Infer cell-cell communication from single-cell RNA-seq

Point Claude Code at an annotated single-cell .h5ad; get back a consensus ligand-receptor ranking across several methods plus circle-plot and dotplot figures of the communication network.

   
Problem class Data analysis
Subject areas Molecular and Cellular Biology, Immunology and Microbiology
Evidence level Proposed
Complexity One skill or MCP
Availability Fully open
Compute Laptop (no GPU)

Problem

Once a single-cell dataset is QC’d, clustered, and cell-type annotated, a common next question is “which cell types are talking to each other, and through which ligand-receptor pairs?” The catch is that every inference tool (CellPhoneDB, CellChat, Connectome, NATMI, SingleCellSignalR) uses a different scoring metric and a different prior-knowledge resource, and their rankings disagree — a benchmark of 7 methods × 16 resources found that both choices strongly change the predicted interactions (Dimitrov et al. 2022).
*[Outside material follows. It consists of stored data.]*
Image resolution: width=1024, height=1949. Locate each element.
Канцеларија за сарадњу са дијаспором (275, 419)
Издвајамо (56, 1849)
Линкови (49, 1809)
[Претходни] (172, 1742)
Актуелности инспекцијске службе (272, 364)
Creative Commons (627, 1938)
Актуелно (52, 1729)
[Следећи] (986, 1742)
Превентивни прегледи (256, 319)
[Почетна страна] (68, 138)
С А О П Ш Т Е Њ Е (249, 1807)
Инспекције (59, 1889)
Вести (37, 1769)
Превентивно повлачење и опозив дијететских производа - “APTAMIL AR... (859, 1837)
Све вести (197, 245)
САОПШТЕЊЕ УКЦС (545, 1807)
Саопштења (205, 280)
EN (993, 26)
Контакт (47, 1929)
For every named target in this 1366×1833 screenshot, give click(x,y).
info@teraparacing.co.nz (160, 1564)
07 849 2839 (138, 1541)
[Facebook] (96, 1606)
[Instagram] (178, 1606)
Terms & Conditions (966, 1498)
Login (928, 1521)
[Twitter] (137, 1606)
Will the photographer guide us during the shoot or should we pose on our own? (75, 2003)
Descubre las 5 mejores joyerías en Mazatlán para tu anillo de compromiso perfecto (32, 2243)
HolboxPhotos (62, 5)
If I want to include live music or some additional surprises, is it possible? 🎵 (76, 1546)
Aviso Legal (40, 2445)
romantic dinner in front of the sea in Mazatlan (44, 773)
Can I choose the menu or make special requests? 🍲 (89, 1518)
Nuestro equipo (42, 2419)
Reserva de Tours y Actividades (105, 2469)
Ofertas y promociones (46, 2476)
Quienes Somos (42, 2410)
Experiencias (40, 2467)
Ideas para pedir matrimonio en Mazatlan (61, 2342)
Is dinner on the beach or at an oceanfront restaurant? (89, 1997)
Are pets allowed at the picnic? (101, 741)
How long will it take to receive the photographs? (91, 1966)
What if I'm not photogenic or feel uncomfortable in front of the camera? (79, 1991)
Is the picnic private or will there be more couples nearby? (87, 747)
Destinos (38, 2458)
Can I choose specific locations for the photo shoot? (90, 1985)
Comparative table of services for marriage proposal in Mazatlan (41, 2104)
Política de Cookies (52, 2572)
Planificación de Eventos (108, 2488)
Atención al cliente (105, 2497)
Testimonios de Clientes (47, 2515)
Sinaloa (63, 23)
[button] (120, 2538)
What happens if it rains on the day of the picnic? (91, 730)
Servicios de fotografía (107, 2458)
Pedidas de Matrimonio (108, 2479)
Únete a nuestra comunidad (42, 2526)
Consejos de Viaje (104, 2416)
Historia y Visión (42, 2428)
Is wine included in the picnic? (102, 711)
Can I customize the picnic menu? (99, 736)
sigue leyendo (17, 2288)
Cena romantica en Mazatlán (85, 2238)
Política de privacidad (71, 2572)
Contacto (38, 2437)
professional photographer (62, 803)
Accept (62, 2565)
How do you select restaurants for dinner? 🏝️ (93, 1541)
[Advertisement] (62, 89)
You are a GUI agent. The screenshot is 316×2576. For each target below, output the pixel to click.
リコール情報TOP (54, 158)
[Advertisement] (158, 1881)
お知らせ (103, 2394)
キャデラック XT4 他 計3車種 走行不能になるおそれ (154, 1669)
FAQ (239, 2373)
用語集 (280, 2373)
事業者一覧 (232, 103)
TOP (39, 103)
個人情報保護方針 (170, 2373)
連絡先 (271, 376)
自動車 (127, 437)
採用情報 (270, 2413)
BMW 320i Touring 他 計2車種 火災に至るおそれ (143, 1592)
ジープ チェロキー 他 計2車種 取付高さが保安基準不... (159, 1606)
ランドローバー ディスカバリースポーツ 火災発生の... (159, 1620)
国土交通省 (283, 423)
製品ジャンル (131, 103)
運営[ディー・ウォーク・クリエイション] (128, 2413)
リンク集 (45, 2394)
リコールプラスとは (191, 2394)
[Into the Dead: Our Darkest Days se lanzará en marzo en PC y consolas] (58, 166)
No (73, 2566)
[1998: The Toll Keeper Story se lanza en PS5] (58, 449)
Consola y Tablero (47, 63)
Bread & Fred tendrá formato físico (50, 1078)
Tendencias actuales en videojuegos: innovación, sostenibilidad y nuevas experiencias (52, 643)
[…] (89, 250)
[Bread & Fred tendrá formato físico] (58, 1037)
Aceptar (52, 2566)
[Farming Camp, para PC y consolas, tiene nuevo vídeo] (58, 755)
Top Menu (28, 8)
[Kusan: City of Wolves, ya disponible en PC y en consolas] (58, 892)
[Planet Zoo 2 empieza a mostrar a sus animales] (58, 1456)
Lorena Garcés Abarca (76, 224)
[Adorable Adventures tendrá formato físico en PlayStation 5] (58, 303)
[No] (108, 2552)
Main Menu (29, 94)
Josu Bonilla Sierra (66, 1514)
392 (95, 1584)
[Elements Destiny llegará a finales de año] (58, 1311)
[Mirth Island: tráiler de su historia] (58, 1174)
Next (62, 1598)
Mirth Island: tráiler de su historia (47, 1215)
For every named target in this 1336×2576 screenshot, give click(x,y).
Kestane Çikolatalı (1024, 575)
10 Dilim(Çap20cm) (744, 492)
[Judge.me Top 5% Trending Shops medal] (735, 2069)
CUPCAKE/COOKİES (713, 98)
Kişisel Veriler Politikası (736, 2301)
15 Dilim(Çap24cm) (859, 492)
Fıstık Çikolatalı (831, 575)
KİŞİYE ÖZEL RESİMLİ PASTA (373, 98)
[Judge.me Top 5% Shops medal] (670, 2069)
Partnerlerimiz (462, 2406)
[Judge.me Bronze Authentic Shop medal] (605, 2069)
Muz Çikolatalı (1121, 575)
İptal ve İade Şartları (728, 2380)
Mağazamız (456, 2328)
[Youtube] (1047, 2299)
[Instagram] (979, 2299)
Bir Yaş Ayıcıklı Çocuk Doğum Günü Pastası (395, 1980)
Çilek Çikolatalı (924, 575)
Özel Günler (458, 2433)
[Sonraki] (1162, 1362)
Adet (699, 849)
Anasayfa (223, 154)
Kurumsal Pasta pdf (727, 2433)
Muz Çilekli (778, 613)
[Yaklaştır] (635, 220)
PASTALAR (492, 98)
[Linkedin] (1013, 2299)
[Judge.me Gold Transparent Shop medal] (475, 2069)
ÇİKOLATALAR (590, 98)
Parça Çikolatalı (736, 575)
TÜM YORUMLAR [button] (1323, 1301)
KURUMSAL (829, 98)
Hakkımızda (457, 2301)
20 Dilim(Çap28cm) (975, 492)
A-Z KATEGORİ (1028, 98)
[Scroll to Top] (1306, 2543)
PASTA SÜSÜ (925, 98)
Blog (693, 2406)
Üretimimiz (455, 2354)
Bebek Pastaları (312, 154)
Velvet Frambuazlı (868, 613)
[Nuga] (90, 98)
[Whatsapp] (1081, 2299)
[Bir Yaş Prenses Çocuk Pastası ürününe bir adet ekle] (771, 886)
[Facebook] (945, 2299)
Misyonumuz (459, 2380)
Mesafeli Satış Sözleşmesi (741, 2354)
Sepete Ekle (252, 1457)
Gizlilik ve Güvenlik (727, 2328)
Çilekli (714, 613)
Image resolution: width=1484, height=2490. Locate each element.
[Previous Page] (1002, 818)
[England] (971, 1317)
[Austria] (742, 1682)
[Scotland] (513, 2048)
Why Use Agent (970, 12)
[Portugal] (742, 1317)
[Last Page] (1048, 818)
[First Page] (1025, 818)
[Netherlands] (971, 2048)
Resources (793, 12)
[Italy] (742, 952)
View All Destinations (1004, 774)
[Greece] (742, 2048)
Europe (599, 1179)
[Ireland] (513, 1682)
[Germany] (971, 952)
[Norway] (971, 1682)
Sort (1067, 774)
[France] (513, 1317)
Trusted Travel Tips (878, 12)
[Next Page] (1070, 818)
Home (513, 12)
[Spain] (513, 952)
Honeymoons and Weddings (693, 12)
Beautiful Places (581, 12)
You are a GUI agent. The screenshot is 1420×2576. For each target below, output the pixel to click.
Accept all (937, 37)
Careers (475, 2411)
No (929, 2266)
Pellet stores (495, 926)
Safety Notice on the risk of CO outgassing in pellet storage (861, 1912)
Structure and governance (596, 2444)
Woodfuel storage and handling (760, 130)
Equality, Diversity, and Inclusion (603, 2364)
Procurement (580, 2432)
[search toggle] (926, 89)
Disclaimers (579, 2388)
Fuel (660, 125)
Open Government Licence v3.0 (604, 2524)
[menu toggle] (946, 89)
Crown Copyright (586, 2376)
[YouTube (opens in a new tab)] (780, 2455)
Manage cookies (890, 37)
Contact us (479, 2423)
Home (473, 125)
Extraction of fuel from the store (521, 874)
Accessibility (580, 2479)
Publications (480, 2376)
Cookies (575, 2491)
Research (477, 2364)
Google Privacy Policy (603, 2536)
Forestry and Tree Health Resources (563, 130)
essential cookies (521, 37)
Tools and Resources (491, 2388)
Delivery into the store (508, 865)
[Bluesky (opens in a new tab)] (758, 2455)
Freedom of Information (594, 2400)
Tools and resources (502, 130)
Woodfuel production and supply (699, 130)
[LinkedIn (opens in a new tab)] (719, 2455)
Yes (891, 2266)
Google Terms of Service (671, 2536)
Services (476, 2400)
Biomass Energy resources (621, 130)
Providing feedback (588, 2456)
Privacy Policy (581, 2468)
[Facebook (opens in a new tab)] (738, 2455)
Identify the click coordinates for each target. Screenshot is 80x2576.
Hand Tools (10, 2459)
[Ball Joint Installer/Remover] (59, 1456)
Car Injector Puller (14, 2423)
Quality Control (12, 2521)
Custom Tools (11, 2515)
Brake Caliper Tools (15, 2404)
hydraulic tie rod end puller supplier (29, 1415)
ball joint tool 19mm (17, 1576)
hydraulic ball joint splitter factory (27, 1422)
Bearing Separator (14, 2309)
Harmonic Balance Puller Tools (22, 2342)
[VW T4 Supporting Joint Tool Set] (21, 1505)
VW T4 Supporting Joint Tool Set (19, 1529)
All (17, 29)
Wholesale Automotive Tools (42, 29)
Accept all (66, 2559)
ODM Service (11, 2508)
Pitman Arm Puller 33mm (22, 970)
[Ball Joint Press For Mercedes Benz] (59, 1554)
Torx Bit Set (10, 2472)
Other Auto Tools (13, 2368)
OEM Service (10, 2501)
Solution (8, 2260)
Running one tool gives a brittle answer; running several by hand and reconciling them is the friction. Solved looks like: hand the agent an annotated object, get back a consensus ranking that several methods agree on, plus the network plots, with the method set and resource recorded.

  1. Install the LIANA-MCP server. Install the package, then register it with Claude Code over stdio:

    pip install liana-mcp
claude mcp add --transport stdio liana -- liana-mcp run

  2. Prepare the input. Provide an annotated .h5ad with a cell-type label in .obs (e.g., cell_type) and log-normalized expression in .X. If you don’t have one yet, run the scRNA-seq QC recipe first and annotate clusters (CellTypist or marker genes). LIANA reads the loaded AnnData object — communication is only as good as the labels.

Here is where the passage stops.